PROVIDED INFORMATION section start

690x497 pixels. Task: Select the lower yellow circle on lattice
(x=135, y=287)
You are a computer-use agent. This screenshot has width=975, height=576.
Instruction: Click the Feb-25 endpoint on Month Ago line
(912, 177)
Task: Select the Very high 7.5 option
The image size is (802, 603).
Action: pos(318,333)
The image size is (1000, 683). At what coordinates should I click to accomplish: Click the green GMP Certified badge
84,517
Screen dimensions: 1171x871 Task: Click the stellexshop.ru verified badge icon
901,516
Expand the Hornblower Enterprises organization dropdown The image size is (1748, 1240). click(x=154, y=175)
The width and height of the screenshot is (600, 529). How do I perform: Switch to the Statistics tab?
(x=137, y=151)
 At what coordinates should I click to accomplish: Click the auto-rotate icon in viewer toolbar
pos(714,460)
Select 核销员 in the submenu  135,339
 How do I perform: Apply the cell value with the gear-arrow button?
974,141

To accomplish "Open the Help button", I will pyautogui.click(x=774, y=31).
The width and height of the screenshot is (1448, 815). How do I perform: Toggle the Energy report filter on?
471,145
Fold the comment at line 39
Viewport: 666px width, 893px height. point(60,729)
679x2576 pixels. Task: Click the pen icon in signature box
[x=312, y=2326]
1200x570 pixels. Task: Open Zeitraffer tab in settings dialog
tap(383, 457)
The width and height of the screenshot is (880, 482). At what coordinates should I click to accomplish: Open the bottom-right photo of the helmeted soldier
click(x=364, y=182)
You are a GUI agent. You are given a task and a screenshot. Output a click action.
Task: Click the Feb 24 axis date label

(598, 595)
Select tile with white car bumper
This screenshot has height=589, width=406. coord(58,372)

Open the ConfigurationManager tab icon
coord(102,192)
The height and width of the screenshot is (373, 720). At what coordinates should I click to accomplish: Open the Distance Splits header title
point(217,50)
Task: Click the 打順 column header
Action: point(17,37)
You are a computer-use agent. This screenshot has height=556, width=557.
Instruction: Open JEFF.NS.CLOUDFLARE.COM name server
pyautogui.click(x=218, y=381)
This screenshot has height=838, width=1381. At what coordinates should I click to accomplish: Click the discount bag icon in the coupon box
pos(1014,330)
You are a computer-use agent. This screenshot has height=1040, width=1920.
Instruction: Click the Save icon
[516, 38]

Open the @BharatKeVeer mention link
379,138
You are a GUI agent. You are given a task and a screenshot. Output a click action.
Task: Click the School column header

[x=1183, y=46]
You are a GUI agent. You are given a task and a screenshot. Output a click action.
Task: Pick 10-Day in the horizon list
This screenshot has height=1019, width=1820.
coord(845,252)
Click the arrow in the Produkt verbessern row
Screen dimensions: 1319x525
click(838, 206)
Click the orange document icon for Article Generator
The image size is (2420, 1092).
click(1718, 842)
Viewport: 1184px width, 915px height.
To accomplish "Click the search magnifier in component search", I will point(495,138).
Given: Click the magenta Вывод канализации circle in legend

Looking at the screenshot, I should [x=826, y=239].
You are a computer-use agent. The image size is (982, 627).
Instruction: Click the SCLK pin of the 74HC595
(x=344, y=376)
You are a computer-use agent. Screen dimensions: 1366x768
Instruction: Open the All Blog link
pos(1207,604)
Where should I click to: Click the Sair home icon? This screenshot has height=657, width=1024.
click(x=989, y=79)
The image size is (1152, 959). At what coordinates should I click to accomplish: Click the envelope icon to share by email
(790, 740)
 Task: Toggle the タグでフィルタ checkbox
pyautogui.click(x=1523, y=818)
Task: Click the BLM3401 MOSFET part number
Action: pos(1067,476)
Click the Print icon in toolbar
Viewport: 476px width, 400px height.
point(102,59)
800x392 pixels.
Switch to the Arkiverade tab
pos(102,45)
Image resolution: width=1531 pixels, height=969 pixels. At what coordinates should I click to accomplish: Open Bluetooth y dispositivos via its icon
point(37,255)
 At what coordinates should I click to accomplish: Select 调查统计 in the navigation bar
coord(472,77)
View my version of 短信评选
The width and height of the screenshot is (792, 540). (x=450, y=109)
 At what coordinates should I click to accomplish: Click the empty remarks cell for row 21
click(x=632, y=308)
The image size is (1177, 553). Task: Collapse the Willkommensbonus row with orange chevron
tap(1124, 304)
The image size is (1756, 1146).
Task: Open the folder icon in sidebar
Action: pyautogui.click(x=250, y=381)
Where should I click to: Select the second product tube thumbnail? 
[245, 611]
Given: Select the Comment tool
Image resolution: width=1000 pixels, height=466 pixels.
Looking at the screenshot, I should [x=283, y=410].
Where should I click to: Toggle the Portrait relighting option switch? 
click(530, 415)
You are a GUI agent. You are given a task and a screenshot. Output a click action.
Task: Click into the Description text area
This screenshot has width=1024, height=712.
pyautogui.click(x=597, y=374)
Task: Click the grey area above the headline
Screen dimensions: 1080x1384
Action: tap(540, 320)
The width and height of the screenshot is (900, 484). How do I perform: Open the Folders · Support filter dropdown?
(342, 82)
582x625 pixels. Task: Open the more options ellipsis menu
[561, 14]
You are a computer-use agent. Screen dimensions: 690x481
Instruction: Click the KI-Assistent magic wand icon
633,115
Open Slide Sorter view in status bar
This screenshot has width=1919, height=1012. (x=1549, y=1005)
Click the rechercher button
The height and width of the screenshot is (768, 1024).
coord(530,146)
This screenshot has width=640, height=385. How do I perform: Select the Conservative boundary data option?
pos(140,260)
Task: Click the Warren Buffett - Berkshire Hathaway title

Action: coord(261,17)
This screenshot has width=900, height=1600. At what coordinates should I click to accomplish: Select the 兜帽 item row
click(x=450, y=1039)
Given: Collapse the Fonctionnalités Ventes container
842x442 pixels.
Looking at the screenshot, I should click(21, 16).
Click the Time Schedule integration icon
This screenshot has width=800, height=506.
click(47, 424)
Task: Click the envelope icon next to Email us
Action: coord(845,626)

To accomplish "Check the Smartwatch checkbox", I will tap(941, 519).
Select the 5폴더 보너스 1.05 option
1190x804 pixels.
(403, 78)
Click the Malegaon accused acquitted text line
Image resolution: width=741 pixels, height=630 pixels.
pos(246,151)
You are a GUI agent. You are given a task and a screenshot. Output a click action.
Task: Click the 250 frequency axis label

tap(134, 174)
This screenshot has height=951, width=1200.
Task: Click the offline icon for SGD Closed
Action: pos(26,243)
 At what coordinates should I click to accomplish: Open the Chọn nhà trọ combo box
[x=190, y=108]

PROVIDED INFORMATION section end

## WHAT YOU SHOULD DO
For this exercise, output exactly the lines above from the line with "The image size is (1000, 683)." to the line with "Select 核销员 in", counting both, and leave out the rest.

## EXERCISE RESULT
The image size is (1000, 683). At what coordinates should I click to accomplish: Click the green GMP Certified badge
84,517
Screen dimensions: 1171x871 Task: Click the stellexshop.ru verified badge icon
901,516
Expand the Hornblower Enterprises organization dropdown The image size is (1748, 1240). click(x=154, y=175)
The width and height of the screenshot is (600, 529). How do I perform: Switch to the Statistics tab?
(x=137, y=151)
 At what coordinates should I click to accomplish: Click the auto-rotate icon in viewer toolbar
pos(714,460)
Select 核销员 in the submenu  135,339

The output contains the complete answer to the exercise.